Louis Beilvert a laissé un témoignage oral enregistré en 2009 par l’historienne Sylvie Le Got. Depuis son retour de captivité, cet homme ne s’est jamais exprimé sur sa captivité et lorsqu’il le fait, il demande que l’enregistrement ne soit publié qu’après son décès. Ses récits à propos du Frontstalag 124 de Troyes, puis de la localité de Gochsheim en Bavière, sont déterminants.

Aimé Philipponneau a tenu un carnet de notes de 1939 jusqu’à sa libération anticipée le 3 mars 1942. Ce petit document donne de nombreuses informations sur les étapes de la captivité, depuis la capture jusqu’à l’arrivée au commando Fichtel & Sachs. D’autres notes renseignent sur le salaire, d’autres camarades de captivité et les différents postes occupés au sein de l’usine.

Germain Porte a rédigé sa propre biographie il y a quelques années. La partie qui traite de la captivité, conservée par son fils, concerne son séjour en Bavière et les conditions de sa captivité dans la ville de Schweinfurt.

• Lorsque Jean Rougié rentre de captivité, en 1943, des membres de la famille de prisonniers de guerre restés sur place lui demandent de décrire les conditions de la captivité, afin de se faire une idée du quotidien des leurs, restés en Allemagne. Il se met à l’ouvrage et rédige une « Étude sur la vie des prisonniers ». Ce document de quatre pages est écrit avec la volonté de rassurer les parents de ces captifs, ce qui ne peut être occulté dans l’analyse.

• Enfin, un autre cahier de notes, celui d’André Vimeux, vient compléter le corpus documentaire de récits non publiés utilisés dans cette étude. Un document d’une grande importance pour saisir l’essence de la captivité et qui est, de plus, écrit au jour le jour.

Lors des recherches menées chez les descendants, des correspondances complètes entre les prisonniers de guerre et leurs familles ont été découvertes. Certaines correspondances courent du début de la drôle de guerre jusqu’à l’armistice, d’autres ne couvrent que la période de captivité. Certaines traitent de la captivité au sein de la firme Fichtel & Sachs, d’autres encore abordent d’autres lieux et d’autres entreprises.

Il est évident que cet échange épistolaire constitue une source majeure pour l’historien, car il permet d’entrer dans la dimension émotionnelle du prisonnier de guerre. Malgré cela, ces sources doivent être traitées avec la plus grande prudence, du fait de la censure dont elles font l’objet et de l’obligation faite aux prisonniers de guerre d’être prudents avec le contenu de leurs lettres, au risque que celles-ci ne parviennent jamais à leurs destinataires. Il est à constater que certains prisonniers ont développé une technique de dissimulation pour faire passer des messages que les prescriptions interdisent. Mais les aspects négatifs de leur captivité ne sont quasiment jamais abordés ou avec une grande prudence. Dans un cas en particulier, la correspondance du prisonnier est accompagnée de son journal intime, ce qui permet d’évaluer dans quelle mesure il a fait passer les messages les plus importants de sa captivité.

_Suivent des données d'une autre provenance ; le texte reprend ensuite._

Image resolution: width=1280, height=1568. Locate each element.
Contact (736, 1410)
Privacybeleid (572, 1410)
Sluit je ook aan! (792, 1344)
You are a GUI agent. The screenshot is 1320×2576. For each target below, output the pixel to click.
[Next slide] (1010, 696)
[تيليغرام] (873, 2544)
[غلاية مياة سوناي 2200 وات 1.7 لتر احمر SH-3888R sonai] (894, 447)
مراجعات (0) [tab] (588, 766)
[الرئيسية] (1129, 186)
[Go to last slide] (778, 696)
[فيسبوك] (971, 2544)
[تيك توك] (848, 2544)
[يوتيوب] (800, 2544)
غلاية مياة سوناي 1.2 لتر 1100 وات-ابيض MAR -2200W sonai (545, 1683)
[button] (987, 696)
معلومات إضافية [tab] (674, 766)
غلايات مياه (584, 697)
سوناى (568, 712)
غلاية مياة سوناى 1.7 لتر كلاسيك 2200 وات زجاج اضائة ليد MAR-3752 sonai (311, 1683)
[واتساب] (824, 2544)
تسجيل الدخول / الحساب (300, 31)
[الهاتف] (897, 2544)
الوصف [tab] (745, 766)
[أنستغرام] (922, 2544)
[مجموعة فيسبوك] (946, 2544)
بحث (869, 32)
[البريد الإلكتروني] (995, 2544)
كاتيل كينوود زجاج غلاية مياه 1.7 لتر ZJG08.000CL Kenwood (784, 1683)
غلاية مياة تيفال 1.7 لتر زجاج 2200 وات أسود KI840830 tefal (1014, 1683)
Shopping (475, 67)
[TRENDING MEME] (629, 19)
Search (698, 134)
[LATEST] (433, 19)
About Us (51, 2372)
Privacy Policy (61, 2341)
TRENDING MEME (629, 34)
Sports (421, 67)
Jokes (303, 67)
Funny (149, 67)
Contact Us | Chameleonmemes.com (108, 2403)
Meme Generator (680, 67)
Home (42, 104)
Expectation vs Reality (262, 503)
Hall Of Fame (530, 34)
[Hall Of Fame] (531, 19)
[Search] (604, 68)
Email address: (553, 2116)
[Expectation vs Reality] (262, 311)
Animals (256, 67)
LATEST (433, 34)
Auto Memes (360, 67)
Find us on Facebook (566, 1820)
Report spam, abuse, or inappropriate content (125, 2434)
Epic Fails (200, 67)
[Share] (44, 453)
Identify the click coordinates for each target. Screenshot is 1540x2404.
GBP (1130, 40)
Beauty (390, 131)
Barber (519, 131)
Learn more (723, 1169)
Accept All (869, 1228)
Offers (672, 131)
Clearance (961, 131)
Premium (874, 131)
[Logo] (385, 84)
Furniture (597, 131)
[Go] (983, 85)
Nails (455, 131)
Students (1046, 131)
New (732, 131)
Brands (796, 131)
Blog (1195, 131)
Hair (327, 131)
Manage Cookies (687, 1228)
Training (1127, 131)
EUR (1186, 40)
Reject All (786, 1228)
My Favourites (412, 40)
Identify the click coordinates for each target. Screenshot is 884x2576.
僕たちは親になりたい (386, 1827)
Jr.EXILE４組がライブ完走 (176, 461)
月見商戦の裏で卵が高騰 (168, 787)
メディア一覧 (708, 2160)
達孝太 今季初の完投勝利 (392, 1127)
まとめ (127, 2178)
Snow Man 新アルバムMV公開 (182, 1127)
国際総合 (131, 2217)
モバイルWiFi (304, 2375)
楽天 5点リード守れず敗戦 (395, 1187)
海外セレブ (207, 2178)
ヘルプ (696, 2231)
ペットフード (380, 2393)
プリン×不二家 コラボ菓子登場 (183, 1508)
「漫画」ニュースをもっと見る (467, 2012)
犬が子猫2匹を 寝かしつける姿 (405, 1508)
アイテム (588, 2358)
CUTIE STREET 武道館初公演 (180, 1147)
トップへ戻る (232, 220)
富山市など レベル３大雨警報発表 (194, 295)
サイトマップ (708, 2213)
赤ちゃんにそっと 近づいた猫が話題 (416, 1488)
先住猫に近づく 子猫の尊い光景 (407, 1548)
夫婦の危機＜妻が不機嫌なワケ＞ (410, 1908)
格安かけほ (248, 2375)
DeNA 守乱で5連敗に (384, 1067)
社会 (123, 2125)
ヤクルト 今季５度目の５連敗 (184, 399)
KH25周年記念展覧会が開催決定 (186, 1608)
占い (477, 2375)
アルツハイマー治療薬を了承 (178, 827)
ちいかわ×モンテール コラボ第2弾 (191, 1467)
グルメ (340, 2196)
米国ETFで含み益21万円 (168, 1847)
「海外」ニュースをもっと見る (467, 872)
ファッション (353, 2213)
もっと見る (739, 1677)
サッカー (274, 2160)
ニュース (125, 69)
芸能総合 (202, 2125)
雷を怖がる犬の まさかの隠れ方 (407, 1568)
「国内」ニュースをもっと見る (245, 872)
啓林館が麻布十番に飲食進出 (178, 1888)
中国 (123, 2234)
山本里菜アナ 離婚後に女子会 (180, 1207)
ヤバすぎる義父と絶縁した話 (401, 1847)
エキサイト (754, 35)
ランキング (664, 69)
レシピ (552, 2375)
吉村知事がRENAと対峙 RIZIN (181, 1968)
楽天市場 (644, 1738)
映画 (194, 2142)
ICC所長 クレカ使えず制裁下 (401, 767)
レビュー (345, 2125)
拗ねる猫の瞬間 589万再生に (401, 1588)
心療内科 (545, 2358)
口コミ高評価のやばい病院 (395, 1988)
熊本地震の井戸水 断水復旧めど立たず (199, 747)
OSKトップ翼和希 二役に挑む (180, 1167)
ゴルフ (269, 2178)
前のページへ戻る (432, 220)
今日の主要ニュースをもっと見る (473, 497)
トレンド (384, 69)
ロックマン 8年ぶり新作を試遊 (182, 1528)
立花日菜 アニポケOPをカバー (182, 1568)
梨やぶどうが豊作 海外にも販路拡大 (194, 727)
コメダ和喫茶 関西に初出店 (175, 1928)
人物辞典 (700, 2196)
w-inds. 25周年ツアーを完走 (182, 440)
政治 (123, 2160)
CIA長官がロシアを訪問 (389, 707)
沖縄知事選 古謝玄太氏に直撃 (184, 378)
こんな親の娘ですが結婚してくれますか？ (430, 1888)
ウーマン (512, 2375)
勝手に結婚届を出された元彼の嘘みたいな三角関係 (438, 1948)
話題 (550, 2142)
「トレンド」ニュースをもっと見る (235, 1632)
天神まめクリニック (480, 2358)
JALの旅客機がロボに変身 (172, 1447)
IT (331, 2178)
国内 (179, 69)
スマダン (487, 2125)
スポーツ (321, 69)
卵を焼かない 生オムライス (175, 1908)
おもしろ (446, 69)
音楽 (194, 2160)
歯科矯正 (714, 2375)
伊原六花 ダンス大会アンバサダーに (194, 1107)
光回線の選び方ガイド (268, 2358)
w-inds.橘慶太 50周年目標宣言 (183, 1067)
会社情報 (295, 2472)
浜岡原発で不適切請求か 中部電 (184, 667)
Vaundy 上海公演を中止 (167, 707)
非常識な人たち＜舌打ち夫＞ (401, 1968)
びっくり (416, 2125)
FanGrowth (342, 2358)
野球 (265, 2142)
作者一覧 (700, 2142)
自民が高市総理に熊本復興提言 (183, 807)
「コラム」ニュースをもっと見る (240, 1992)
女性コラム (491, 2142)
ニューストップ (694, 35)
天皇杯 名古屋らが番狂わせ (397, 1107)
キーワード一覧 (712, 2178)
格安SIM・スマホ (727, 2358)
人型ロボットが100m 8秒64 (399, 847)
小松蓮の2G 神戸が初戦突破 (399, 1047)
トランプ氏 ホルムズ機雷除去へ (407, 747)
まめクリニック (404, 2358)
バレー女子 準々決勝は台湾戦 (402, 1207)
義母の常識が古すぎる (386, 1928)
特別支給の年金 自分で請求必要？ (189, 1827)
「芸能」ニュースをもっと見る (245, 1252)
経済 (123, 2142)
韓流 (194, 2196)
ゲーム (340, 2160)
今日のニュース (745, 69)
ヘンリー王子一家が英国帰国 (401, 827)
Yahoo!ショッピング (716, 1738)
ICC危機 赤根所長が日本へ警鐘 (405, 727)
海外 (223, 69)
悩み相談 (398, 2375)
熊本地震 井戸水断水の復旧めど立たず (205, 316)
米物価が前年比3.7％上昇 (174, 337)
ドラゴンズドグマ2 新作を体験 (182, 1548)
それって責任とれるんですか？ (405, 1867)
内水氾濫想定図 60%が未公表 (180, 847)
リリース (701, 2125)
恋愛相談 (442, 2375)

Collection famille Carette - Christophe Woehrle

Toutes ces archives conservées dans le cercle familial ne peuvent être considérées seules et doivent être confrontées aux archives officielles. C’est au sein de la Division des Archives des Victimes des Cnflits Contemporains de Caen (DAVCC) que sont conservées les informations personnelles des captifs. Ces documents traitent du parcours militaire complet des 711 prisonniers de guerre soumis au travail chez Fichtel & Sachs. Ils permettent de comprendre comment fonctionnent l’administration et l’organisation des camps. Grâce à l’élaboration d’un fichier des prisonniers de guerre par les autorités françaises, il est possible de suivre le déroulement de la captivité de ces hommes et les différents camps par lesquels ils ont transité. Ce fichier permet également d’entrevoir l’organisation minutieuse du Reich, la répartition des prisonniers de guerre sur tout le territoire et les différentes formes de camps, aussi bien dans les territoires occupés, qu’en Allemagne. En outre, ces documents personnels donnent de précieuses informations sur l’origine et le statut social des prisonniers de guerre, leur grade et leur situation familiale, ils permettent également d’évaluer l’état de santé de ces milliers de soldats à leur retour de captivité.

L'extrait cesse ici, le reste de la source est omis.